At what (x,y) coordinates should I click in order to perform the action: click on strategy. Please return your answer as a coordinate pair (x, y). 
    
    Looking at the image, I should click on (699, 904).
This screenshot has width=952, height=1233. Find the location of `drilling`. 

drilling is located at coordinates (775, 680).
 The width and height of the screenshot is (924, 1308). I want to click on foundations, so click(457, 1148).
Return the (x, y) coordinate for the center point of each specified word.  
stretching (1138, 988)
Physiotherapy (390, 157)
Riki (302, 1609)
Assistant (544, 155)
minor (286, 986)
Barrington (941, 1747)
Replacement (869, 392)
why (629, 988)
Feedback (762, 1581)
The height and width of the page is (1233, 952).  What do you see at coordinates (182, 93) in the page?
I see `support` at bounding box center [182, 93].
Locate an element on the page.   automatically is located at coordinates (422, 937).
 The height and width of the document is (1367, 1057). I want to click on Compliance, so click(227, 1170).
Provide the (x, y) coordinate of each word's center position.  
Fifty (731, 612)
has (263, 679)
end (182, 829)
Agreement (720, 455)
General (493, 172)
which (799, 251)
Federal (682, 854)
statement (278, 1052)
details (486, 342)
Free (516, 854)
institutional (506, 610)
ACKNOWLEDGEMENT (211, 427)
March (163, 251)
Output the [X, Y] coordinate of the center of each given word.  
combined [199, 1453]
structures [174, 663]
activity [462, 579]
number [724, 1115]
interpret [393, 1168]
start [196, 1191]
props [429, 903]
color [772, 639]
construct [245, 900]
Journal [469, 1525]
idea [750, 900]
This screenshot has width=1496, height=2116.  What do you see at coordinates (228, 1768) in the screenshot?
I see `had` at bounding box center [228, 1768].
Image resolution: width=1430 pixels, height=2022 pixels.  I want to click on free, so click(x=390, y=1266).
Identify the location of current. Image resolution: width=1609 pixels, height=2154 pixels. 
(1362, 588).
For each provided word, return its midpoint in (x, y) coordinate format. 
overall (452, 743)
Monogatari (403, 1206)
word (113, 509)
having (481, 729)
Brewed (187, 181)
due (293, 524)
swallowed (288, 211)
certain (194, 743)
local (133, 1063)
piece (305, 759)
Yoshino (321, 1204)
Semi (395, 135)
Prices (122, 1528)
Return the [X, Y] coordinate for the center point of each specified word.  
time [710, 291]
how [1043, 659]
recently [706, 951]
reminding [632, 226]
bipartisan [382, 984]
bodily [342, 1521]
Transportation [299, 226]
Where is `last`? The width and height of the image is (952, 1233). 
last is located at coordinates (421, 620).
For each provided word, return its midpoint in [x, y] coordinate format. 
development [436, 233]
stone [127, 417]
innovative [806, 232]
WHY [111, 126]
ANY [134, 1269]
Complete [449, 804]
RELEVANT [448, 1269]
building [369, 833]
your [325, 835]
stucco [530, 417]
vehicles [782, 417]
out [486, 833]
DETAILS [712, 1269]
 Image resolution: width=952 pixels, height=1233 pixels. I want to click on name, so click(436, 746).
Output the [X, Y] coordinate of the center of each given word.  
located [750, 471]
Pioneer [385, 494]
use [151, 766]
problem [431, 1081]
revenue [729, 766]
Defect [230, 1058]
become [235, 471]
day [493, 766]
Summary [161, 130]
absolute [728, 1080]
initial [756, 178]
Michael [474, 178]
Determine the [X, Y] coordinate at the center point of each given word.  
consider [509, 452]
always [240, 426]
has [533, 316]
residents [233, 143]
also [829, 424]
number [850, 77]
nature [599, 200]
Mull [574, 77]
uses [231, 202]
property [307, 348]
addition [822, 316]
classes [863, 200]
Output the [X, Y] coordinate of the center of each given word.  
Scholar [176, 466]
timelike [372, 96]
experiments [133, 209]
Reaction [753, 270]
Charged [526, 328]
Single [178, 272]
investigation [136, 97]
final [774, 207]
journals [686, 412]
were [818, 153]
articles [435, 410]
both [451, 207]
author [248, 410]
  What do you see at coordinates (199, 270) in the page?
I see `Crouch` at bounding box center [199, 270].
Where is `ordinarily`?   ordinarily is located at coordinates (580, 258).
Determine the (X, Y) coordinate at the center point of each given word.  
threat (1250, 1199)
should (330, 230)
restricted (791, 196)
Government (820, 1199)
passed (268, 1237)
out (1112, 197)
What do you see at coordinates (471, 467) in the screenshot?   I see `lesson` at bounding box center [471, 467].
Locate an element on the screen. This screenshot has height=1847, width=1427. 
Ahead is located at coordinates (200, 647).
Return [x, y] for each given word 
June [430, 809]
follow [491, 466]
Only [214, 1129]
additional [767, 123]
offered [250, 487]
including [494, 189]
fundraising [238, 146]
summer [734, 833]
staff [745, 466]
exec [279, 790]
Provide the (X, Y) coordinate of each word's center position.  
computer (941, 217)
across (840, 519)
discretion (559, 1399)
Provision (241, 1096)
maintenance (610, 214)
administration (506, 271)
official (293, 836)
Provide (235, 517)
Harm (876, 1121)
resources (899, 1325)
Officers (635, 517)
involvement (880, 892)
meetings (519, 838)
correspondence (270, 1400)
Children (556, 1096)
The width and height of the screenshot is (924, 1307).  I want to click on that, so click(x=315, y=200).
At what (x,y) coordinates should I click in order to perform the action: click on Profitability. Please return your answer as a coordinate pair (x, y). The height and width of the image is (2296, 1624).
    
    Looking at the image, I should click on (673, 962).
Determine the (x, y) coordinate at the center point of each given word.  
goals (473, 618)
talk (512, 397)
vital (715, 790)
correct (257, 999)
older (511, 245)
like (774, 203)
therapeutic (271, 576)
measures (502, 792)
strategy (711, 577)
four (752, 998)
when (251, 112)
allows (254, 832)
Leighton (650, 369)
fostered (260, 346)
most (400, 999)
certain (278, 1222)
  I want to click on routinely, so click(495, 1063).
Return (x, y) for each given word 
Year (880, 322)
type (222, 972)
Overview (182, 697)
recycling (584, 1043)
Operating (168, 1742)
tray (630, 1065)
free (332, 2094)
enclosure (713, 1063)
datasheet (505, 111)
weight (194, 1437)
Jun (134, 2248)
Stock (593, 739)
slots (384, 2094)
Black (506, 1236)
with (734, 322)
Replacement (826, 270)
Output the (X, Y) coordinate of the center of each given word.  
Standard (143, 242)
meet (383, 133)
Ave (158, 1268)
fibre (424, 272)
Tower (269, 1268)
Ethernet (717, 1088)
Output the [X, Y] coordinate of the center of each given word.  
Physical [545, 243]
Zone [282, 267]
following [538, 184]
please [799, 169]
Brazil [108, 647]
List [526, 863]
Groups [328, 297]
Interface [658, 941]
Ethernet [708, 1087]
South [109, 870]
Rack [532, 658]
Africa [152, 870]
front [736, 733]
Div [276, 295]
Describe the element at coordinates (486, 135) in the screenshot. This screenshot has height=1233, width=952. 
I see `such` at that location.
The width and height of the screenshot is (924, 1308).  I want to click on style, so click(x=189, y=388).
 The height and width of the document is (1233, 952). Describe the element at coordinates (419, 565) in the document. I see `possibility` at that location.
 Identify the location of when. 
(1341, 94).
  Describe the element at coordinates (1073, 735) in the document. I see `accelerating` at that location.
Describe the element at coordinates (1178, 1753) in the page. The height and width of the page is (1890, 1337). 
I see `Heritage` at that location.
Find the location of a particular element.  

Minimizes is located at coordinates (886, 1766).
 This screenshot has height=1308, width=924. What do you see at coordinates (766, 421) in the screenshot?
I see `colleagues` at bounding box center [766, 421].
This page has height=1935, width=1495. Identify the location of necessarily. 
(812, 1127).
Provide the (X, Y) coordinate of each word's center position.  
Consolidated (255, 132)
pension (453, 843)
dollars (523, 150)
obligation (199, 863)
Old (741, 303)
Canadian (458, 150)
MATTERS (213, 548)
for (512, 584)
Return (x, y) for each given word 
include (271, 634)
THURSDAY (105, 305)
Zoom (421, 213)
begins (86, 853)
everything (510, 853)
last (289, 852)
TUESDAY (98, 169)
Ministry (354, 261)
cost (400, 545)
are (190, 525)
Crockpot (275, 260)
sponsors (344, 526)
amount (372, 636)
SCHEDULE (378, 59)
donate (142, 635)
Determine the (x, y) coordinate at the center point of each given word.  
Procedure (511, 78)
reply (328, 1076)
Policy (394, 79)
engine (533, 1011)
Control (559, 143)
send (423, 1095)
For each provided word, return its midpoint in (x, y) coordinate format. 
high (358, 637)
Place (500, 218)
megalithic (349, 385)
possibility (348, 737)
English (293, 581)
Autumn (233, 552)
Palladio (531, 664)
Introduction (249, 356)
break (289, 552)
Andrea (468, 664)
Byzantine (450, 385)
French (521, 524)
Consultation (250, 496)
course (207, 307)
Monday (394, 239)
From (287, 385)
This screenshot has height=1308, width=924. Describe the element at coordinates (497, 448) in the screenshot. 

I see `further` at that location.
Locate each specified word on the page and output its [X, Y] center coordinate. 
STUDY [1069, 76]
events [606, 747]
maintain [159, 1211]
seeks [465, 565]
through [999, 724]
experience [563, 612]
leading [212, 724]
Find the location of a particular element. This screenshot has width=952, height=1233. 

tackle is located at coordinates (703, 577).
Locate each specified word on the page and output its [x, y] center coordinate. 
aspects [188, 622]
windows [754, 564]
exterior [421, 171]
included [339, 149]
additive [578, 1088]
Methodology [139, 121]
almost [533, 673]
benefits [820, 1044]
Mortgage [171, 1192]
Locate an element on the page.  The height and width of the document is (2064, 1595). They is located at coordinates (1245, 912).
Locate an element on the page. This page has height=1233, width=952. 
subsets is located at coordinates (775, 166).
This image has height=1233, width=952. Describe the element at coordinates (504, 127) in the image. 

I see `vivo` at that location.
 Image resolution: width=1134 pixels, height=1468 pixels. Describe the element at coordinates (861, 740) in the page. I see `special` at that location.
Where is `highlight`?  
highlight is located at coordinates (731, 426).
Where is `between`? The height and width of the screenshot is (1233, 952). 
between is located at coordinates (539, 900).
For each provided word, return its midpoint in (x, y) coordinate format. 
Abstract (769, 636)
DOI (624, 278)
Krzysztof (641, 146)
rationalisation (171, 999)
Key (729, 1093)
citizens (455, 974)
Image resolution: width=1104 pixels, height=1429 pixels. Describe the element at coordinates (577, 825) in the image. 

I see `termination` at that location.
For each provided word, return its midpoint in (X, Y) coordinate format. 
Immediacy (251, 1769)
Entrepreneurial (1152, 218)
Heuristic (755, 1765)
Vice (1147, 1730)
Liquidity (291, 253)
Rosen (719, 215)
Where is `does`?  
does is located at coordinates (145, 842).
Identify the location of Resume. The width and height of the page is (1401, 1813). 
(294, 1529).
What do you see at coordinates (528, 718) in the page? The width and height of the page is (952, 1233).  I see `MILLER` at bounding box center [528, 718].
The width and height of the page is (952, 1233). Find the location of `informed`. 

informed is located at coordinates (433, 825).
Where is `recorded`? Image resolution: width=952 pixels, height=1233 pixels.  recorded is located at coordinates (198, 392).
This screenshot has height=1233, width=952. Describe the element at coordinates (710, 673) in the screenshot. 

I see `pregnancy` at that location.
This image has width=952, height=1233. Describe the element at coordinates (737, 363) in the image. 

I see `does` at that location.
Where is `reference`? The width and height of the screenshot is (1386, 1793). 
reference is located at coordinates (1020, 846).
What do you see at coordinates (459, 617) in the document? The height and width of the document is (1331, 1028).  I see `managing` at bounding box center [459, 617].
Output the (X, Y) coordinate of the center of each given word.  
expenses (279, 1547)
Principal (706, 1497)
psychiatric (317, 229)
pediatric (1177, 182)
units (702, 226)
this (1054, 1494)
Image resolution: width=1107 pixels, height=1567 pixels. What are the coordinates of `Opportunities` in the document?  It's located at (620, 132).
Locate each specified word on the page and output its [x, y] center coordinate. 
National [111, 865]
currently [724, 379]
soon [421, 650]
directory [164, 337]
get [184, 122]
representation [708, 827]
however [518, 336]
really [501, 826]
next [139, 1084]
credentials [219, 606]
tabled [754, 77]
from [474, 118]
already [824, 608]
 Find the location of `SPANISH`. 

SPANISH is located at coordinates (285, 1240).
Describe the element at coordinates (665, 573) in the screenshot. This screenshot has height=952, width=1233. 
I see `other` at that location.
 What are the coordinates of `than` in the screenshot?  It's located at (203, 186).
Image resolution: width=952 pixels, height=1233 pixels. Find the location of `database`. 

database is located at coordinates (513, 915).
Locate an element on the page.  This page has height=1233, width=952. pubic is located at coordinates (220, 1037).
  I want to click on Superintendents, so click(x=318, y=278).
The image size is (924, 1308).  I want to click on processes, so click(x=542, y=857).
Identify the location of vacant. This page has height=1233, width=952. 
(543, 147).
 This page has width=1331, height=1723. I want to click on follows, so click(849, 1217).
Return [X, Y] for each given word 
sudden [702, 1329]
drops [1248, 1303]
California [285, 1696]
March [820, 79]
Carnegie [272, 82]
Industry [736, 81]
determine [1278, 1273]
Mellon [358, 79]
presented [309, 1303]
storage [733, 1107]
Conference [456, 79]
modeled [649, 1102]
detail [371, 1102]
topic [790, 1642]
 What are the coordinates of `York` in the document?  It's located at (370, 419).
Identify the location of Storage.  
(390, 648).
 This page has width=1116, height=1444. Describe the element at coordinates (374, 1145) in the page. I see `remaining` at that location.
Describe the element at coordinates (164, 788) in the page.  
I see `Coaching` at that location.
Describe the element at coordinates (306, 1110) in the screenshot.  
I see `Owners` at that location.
──────────
▶ [What to work on]: Can you copy the data verbatim, starting at the line that has "Place (500, 218)" and stopping after the line that has "through [999, 724]"?

▶ [Solution for this problem]:
Place (500, 218)
megalithic (349, 385)
possibility (348, 737)
English (293, 581)
Autumn (233, 552)
Palladio (531, 664)
Introduction (249, 356)
break (289, 552)
Andrea (468, 664)
Byzantine (450, 385)
French (521, 524)
Consultation (250, 496)
course (207, 307)
Monday (394, 239)
From (287, 385)
This screenshot has height=1308, width=924. Describe the element at coordinates (497, 448) in the screenshot. 

I see `further` at that location.
Locate each specified word on the page and output its [X, Y] center coordinate. 
STUDY [1069, 76]
events [606, 747]
maintain [159, 1211]
seeks [465, 565]
through [999, 724]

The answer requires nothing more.